Recopiez ces lignes à l'identique. Commencez à la ligne qui contient « Given: Switch to large thumbnail view icon » et arrêtez-vous après celle qui contient « tap(271, 198) ».

++++ Support de l'exercice

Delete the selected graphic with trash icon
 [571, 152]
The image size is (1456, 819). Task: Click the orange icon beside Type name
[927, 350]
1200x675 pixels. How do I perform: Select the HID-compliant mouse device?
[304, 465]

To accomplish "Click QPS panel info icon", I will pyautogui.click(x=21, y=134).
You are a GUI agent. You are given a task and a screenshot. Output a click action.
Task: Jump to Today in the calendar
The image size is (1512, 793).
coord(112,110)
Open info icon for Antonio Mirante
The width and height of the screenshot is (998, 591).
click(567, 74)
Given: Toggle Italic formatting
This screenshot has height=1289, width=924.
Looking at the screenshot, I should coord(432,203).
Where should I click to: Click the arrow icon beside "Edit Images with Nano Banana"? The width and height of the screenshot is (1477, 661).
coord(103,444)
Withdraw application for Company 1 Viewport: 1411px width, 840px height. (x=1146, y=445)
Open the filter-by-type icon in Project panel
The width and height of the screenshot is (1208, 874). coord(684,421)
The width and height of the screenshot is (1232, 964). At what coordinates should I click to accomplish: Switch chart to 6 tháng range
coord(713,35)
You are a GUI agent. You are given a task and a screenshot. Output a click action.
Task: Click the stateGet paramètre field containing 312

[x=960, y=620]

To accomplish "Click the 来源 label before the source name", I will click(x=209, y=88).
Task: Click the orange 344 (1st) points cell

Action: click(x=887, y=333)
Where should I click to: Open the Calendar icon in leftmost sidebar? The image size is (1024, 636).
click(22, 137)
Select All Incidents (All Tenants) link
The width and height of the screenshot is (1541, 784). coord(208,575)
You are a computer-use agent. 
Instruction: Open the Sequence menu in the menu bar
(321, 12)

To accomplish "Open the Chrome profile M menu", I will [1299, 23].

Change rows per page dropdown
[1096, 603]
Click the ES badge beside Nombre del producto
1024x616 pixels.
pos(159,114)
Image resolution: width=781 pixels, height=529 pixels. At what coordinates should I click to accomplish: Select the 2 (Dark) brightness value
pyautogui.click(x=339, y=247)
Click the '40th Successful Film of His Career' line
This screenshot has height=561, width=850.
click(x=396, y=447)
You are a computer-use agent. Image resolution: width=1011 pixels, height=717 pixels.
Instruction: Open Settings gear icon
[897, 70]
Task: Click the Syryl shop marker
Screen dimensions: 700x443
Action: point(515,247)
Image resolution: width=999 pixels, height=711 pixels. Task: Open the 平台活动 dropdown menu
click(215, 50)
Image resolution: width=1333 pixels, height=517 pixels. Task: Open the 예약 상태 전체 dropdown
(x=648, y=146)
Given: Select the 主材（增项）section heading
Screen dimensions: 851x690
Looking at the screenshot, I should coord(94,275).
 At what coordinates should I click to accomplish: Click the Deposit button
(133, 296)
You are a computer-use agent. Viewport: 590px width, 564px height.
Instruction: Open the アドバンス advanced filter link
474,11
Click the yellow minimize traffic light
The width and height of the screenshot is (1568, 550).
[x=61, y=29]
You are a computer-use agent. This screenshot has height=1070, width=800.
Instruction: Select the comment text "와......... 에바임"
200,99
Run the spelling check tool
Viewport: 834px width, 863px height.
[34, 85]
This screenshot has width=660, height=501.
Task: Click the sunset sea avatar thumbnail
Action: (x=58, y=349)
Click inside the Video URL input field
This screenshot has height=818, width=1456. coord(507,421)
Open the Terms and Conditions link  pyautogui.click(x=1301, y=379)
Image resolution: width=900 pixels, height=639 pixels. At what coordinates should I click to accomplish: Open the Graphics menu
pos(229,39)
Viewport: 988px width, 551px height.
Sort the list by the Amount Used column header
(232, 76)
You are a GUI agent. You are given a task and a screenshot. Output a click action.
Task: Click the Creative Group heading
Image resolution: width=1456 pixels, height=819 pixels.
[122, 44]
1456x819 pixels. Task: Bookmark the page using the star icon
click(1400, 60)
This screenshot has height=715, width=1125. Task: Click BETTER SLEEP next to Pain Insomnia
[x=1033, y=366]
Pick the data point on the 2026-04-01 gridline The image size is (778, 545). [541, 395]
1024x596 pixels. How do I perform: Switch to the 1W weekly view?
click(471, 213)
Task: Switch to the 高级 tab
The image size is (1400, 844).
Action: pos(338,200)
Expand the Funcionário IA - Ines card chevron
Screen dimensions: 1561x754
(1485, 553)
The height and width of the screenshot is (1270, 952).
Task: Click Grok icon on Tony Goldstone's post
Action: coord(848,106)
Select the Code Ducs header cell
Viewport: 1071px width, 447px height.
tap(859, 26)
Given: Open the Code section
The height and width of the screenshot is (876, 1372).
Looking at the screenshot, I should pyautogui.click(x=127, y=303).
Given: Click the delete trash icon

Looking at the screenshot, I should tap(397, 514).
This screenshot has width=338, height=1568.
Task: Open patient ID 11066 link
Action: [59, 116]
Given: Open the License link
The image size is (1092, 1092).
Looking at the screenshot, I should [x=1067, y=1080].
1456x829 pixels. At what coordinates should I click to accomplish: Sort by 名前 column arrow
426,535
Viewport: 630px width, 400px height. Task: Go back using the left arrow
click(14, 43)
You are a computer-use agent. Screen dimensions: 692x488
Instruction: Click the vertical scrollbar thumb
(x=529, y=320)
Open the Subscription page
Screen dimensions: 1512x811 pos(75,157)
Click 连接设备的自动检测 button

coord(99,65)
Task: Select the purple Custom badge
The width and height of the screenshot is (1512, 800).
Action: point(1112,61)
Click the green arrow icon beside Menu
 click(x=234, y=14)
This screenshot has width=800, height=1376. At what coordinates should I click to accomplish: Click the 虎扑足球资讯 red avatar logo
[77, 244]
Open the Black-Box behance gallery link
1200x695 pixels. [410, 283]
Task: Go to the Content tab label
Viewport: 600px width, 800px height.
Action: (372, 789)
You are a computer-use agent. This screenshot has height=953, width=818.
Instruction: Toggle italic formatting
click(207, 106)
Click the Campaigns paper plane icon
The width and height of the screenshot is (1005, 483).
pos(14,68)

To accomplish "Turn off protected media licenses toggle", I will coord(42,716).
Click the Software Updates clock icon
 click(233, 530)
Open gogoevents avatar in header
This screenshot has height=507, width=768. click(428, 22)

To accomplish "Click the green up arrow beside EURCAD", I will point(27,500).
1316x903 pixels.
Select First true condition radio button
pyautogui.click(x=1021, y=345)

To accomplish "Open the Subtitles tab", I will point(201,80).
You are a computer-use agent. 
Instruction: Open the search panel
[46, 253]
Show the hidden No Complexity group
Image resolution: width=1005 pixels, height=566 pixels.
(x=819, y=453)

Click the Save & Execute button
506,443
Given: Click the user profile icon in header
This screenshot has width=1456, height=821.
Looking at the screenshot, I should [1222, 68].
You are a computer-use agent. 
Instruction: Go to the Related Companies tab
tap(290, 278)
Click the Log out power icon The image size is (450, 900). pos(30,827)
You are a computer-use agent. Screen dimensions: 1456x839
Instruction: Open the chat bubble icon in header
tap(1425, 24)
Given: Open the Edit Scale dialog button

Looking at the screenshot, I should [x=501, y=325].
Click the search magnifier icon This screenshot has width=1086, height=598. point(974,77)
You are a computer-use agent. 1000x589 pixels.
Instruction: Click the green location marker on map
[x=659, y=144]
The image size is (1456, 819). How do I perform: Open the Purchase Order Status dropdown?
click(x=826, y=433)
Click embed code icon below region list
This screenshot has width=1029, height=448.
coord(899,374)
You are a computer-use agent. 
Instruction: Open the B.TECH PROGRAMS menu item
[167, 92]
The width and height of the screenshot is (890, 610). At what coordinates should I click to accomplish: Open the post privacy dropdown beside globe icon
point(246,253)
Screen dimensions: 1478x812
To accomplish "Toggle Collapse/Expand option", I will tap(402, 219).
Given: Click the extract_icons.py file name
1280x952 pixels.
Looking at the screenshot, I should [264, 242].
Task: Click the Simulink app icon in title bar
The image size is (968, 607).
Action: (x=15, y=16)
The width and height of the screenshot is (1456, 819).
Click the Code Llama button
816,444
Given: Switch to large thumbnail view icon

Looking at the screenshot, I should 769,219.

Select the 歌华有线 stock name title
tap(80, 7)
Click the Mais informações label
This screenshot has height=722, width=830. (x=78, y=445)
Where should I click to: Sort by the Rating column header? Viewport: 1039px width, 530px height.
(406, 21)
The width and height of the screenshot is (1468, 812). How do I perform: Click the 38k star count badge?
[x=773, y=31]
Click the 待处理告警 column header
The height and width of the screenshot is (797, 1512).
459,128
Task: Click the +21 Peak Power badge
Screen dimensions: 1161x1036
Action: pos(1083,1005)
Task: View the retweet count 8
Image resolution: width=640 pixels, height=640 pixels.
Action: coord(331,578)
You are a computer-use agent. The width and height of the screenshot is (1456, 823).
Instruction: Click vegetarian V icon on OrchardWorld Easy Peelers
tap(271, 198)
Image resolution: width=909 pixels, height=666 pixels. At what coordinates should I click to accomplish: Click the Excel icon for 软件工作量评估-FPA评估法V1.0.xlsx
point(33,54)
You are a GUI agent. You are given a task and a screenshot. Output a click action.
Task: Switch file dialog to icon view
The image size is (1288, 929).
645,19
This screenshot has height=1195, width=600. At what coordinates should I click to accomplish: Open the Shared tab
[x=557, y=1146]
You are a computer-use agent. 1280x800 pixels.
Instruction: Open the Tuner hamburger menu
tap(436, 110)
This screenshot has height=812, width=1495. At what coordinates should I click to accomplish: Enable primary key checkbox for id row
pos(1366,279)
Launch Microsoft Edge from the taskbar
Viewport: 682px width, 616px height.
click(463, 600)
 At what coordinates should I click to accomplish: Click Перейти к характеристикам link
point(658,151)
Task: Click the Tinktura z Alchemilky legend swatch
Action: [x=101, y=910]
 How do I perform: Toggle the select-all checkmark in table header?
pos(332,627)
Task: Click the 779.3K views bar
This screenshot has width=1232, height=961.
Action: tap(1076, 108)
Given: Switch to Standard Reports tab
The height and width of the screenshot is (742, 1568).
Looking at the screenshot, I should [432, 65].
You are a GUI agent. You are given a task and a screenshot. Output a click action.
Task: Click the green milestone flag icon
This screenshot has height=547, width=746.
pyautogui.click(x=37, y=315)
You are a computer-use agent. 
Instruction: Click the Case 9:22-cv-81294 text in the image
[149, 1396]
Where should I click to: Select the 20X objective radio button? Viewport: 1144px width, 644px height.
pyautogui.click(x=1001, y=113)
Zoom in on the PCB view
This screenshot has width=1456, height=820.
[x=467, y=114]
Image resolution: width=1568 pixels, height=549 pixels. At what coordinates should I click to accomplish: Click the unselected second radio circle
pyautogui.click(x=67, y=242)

++++++++

● **Résultat obtenu**:
Given: Switch to large thumbnail view icon

Looking at the screenshot, I should 769,219.

Select the 歌华有线 stock name title
tap(80, 7)
Click the Mais informações label
This screenshot has height=722, width=830. (x=78, y=445)
Where should I click to: Sort by the Rating column header? Viewport: 1039px width, 530px height.
(406, 21)
The width and height of the screenshot is (1468, 812). How do I perform: Click the 38k star count badge?
[x=773, y=31]
Click the 待处理告警 column header
The height and width of the screenshot is (797, 1512).
459,128
Task: Click the +21 Peak Power badge
Screen dimensions: 1161x1036
Action: pos(1083,1005)
Task: View the retweet count 8
Image resolution: width=640 pixels, height=640 pixels.
Action: coord(331,578)
You are a computer-use agent. The width and height of the screenshot is (1456, 823).
Instruction: Click vegetarian V icon on OrchardWorld Easy Peelers
tap(271, 198)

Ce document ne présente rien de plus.